# What to work on
Please restate, word for word, the lines below that begin at the one with "The height and" and end at the one with "Select the Для". Leave out all other lines.

# Record set
Segment Open

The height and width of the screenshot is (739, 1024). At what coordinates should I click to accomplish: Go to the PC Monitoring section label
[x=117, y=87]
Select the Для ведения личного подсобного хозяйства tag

Segment Closed
Segment Open

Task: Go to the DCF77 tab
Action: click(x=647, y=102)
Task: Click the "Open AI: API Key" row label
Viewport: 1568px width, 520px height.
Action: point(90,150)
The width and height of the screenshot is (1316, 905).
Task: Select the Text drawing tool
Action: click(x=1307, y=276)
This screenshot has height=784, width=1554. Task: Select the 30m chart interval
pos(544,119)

Segment Closed

# Task response
The height and width of the screenshot is (739, 1024). At what coordinates should I click to accomplish: Go to the PC Monitoring section label
[x=117, y=87]
Select the Для ведения личного подсобного хозяйства tag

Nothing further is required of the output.